Weighing Latin America's Juggernauts


Heiner Skaliks Image Heiner Skaliks Portfolio Manager, Strategic Latin America Fund

Mexico and Brazil are two excellent places to invest, albeit for totally different reasons, says Heiner Skaliks, who explains his strategies for each.

We're talking the two Latin American juggernauts. We're here with Heiner Skaliks, and we're discussing two of probably the biggest markets in Latin America. But I don't think, other than that, investors really understand what the dynamics are at play, and how best to utilize these markets as investors.

Well, you mentioned that Mexico and Brazil are the largest companies in Latin America. They are indeed.

We at Strategic Latin America Fund (SLATX) invest not only on the equity front, but also on the fixed-income front, and in currencies as well. So whenever I ask the question, "What's hot in Latin America-why Mexico, or why Brazil?" I always give them the "depends" answer, and that is, it depends on what you're looking for.

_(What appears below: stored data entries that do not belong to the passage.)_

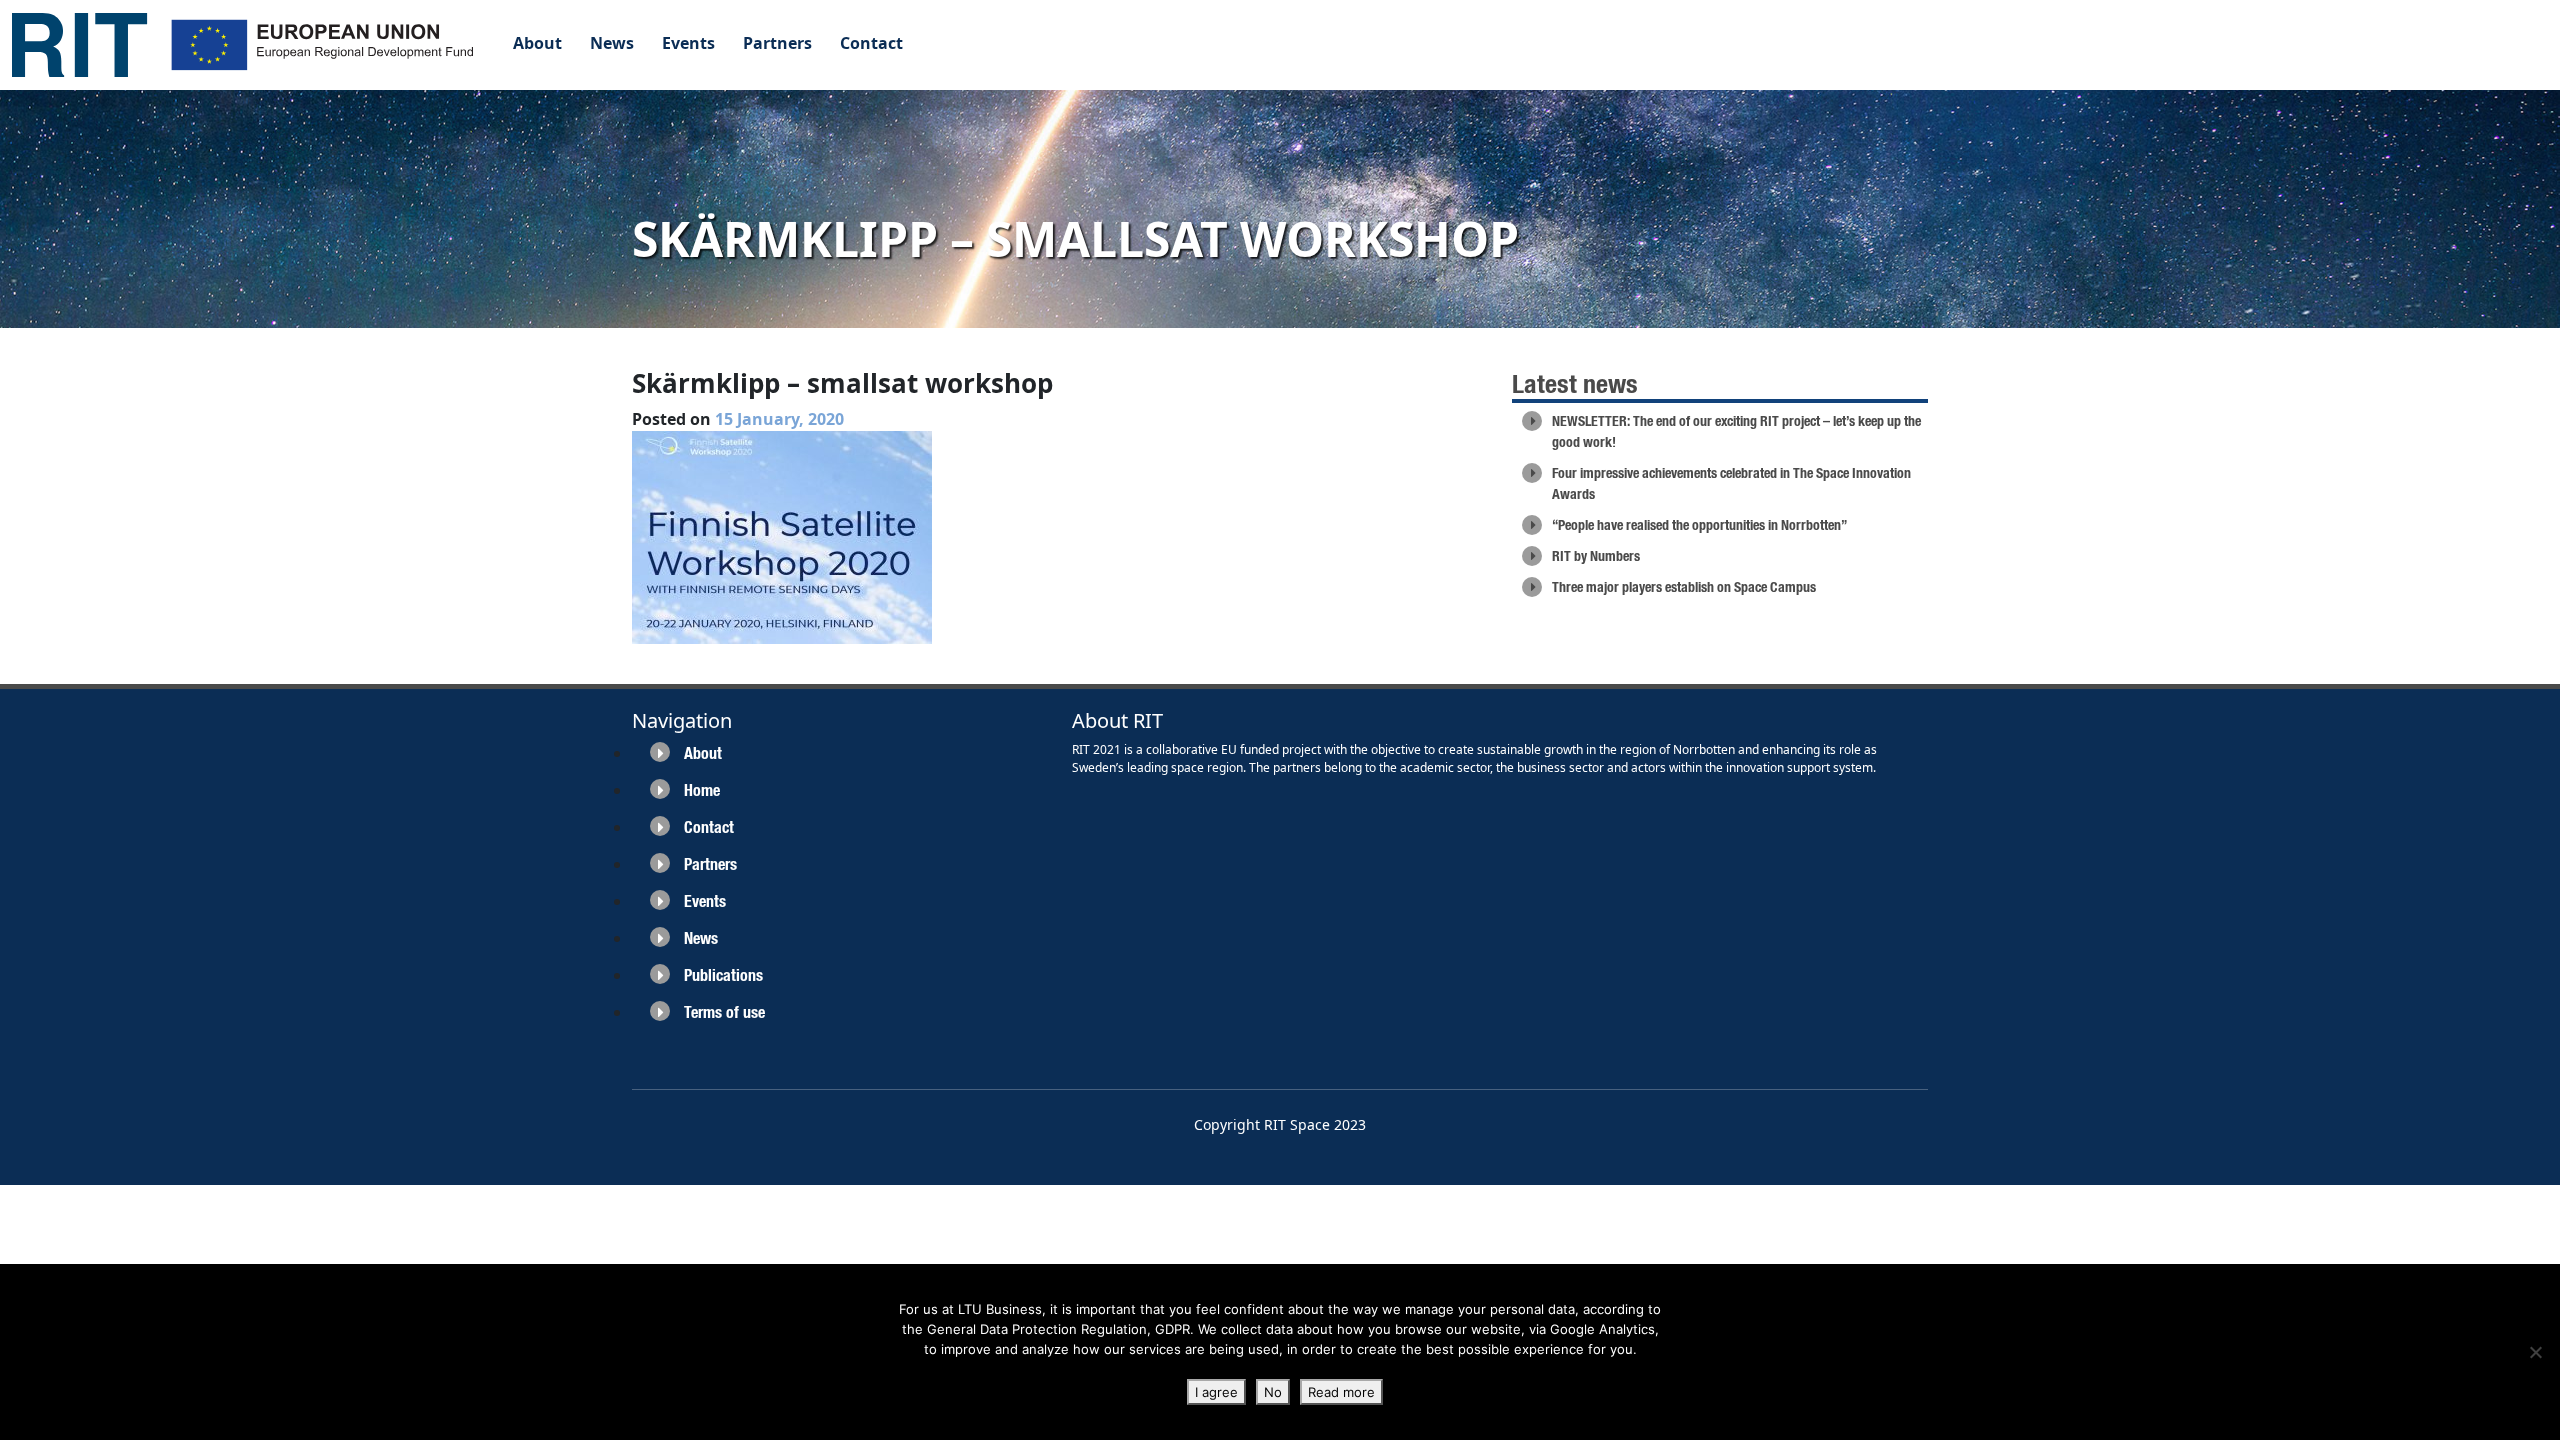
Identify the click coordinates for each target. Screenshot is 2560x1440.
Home (702, 790)
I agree (1216, 1392)
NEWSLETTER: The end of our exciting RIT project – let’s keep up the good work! (1736, 431)
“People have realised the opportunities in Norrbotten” (1699, 525)
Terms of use (724, 1012)
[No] (2535, 1352)
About (537, 43)
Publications (723, 975)
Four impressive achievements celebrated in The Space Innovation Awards (1731, 483)
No (1273, 1392)
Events (688, 43)
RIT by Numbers (1596, 556)
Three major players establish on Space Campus (1684, 587)
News (612, 43)
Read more (1341, 1392)
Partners (777, 43)
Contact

If you're looking for fixed-income opportunities, for example, we favor Brazil in that sense, because their base rate is extremely high. The Selic is currently at 9%, so they have a high hurdle to overcome on the fixed-income rate. We're not so bullish on the equity market in Brazil, because we see that the growth prospect is not as strong.

On the other hand, in Mexico we favor the equity space, one of the main reasons being that any recovery from the US market will have a direct spillover onto the Mexican market, and also because many of the Latin American companies that have a regional presence are headquartered in Mexico.